▶ **Required work**: Starting with the opening line of the material, restate every line word for word, and end on the line containing "Task: Open the 動画 tab".
+++++
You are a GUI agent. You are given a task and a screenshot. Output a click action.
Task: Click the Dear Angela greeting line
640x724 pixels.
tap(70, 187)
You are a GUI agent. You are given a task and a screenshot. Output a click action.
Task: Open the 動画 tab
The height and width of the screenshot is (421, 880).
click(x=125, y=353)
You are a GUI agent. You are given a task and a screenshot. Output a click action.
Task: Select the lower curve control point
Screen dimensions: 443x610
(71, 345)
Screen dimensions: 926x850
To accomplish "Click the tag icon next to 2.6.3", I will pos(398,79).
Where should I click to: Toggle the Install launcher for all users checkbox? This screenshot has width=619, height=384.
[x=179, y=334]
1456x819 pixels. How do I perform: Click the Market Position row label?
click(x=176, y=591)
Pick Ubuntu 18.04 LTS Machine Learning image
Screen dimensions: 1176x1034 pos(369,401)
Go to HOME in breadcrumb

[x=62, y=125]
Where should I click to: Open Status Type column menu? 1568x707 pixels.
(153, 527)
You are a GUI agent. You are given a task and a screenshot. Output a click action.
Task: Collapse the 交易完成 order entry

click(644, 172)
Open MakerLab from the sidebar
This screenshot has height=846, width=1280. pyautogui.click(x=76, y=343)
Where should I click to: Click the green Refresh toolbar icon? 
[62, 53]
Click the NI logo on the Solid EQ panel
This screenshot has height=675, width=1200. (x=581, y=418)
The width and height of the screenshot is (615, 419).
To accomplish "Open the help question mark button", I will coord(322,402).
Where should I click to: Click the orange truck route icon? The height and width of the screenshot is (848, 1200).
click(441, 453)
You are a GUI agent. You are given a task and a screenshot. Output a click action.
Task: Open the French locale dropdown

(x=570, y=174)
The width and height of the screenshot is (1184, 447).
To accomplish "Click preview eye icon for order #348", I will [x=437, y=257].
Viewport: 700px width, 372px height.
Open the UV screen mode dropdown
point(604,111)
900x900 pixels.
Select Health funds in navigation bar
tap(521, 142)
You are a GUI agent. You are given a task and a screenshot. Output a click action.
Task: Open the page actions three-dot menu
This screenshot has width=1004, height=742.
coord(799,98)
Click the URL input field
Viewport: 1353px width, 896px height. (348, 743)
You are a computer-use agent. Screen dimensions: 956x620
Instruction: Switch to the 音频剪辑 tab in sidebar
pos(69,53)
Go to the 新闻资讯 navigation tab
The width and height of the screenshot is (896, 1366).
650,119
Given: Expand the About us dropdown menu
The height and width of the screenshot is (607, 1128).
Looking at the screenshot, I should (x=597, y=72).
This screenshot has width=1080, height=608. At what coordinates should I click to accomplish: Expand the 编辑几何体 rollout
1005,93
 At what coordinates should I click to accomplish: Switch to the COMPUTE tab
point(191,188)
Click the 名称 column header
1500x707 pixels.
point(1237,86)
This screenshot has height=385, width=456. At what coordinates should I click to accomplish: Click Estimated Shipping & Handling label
+++++
▶ **Solution to this task**:
You are a GUI agent. You are given a task and a screenshot. Output a click action.
Task: Click the Dear Angela greeting line
640x724 pixels.
tap(70, 187)
You are a GUI agent. You are given a task and a screenshot. Output a click action.
Task: Open the 動画 tab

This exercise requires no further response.